▸ Description of the task: If a line in the data holds "button", copy that line out in full.

-------- Listed entries

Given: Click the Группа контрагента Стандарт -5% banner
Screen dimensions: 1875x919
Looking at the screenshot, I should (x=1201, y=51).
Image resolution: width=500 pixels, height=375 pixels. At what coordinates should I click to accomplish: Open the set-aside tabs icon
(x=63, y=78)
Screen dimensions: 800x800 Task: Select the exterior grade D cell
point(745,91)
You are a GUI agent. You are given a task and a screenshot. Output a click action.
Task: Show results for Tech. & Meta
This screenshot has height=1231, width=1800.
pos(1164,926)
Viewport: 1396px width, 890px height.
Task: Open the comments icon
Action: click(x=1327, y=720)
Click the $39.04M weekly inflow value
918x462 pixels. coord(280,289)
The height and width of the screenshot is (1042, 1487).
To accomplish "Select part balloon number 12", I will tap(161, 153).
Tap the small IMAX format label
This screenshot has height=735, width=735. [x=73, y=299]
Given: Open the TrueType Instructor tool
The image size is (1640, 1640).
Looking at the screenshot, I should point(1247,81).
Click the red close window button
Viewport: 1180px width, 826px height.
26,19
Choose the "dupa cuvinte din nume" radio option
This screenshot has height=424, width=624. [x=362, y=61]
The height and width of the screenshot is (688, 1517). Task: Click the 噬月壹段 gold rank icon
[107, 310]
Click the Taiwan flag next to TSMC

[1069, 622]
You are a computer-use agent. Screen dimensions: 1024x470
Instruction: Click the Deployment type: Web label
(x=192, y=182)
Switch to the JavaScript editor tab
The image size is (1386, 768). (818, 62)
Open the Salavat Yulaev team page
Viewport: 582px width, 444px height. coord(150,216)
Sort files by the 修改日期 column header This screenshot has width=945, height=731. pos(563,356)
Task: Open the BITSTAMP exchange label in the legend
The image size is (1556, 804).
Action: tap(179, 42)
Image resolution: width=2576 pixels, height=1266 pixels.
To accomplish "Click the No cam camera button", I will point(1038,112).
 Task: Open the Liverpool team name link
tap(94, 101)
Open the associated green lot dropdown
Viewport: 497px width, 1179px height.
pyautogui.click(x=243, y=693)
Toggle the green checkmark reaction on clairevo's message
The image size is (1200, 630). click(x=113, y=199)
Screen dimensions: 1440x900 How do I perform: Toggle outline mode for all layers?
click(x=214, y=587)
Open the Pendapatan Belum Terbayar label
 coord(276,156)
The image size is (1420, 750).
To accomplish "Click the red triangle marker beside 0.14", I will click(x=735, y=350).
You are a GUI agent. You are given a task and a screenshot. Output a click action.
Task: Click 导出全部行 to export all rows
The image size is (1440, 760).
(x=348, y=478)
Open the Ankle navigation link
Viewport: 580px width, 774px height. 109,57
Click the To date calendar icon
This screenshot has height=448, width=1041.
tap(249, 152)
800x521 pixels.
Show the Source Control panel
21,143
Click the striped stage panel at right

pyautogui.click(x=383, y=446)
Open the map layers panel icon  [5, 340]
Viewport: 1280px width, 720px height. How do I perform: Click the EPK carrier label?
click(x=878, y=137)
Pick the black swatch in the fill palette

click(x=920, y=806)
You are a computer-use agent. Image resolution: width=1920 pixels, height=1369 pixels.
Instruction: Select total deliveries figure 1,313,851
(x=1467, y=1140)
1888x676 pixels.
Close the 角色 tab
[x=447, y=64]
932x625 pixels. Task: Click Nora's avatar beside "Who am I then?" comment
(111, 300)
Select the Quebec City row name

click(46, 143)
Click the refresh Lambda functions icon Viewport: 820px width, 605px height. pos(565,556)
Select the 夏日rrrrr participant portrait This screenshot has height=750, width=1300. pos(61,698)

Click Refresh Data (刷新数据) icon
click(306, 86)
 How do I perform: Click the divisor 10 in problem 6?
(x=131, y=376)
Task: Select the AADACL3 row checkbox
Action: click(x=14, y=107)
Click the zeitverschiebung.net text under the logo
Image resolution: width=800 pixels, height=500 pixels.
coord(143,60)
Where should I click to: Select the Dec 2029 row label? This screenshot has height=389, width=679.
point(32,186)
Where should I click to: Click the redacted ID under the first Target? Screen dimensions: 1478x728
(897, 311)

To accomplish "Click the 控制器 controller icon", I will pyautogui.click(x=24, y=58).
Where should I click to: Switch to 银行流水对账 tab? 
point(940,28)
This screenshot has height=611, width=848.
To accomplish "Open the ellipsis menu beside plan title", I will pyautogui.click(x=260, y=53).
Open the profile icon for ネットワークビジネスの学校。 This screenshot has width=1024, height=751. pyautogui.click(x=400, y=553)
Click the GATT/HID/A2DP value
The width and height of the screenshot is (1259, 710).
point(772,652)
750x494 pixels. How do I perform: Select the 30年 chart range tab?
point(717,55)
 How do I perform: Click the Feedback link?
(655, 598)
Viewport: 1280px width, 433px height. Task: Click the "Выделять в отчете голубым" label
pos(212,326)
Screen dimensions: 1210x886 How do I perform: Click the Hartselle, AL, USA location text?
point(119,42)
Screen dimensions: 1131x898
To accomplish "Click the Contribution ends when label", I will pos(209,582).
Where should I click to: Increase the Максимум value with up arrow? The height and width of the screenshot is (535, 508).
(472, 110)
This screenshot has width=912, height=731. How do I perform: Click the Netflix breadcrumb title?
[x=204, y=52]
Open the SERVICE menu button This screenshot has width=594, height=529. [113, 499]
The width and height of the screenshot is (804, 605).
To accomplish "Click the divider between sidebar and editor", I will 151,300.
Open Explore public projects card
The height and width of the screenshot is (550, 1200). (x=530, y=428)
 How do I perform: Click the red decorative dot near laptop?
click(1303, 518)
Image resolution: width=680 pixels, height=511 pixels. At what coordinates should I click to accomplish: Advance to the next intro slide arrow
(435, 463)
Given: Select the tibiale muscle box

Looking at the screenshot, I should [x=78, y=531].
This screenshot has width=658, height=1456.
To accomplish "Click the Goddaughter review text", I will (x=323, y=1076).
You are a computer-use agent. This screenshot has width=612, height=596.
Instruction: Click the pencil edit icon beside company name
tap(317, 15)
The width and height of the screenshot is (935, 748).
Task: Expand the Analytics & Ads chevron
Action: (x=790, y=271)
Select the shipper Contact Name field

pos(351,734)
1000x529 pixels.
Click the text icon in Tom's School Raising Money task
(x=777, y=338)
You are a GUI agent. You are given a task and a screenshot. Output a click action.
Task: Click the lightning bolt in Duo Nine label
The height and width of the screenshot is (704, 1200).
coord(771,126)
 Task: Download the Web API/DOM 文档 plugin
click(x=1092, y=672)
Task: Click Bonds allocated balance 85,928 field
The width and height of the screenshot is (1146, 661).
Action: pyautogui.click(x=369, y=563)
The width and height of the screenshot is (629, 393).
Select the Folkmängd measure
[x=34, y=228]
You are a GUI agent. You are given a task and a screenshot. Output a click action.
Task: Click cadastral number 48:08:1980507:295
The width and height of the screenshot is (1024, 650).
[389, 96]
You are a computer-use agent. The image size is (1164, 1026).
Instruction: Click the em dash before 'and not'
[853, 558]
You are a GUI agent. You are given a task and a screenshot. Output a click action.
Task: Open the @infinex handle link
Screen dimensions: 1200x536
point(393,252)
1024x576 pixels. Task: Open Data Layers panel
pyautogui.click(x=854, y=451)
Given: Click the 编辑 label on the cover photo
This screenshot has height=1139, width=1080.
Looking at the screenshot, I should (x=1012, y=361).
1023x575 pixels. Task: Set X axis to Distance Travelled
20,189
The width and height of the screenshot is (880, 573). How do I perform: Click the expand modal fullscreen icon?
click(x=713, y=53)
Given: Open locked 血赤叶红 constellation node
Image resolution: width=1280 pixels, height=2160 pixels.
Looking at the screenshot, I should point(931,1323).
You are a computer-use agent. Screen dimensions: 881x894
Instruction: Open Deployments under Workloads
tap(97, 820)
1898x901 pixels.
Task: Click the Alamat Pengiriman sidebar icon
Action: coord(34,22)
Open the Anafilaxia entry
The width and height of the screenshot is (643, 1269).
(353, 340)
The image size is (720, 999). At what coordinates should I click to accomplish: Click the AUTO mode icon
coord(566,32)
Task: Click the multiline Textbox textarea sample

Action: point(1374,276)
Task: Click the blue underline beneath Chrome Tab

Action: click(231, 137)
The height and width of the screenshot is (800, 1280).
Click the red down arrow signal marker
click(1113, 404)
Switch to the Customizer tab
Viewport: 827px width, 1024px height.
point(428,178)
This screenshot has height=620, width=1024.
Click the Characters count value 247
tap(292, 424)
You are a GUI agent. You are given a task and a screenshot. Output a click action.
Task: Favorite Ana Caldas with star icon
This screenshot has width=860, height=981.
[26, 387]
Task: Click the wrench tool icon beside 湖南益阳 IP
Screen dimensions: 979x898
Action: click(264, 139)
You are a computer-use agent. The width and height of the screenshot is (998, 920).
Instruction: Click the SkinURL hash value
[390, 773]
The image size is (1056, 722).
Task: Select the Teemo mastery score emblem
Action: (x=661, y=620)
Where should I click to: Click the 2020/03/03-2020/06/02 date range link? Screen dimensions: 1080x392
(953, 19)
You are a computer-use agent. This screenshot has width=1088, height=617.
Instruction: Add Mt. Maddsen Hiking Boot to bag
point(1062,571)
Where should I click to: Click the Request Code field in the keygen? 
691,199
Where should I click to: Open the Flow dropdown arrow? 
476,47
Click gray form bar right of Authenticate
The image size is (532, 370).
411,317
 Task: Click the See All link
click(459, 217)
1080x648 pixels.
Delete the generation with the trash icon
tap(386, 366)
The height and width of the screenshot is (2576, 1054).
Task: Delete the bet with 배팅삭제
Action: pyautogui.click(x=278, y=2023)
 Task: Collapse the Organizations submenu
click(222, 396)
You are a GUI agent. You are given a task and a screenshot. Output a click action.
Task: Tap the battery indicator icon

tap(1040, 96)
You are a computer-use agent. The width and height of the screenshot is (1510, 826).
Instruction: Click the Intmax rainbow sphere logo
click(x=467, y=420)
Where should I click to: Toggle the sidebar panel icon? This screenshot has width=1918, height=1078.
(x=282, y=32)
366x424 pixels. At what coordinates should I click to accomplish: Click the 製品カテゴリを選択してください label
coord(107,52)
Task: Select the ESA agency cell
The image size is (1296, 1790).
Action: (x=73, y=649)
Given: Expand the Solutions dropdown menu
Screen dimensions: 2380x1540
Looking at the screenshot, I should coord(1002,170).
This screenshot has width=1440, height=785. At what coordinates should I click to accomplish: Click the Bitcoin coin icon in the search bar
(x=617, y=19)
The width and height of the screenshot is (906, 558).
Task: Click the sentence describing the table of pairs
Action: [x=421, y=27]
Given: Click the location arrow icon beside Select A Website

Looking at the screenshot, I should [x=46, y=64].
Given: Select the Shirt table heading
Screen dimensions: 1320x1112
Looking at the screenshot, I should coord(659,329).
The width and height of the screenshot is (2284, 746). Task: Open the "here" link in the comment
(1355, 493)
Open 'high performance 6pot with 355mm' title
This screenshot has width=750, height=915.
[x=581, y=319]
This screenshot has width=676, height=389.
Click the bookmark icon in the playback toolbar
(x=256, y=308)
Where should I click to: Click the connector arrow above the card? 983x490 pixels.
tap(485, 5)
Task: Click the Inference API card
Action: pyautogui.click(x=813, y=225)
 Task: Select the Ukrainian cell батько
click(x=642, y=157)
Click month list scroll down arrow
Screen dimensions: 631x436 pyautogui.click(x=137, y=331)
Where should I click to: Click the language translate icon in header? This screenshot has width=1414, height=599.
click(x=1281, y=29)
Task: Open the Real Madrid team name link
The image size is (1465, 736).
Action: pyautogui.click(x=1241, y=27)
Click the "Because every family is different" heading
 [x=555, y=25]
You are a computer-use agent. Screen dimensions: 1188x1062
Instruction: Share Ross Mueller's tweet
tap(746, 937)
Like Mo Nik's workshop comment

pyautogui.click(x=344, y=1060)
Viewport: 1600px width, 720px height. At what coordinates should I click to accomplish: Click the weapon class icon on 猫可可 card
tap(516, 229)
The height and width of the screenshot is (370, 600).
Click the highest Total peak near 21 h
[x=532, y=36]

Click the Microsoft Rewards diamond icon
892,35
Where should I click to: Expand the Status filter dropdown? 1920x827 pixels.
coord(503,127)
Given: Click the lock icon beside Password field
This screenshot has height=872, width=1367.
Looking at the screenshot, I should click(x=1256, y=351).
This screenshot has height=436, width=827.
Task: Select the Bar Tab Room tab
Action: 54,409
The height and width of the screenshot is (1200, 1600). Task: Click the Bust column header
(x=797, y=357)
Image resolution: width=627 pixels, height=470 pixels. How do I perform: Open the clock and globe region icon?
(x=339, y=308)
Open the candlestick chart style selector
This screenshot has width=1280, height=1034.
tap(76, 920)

----------------

▸ Task solution:
Click the red close window button
To accomplish "Click the No cam camera button", I will point(1038,112).
Open the SERVICE menu button This screenshot has width=594, height=529. [113, 499]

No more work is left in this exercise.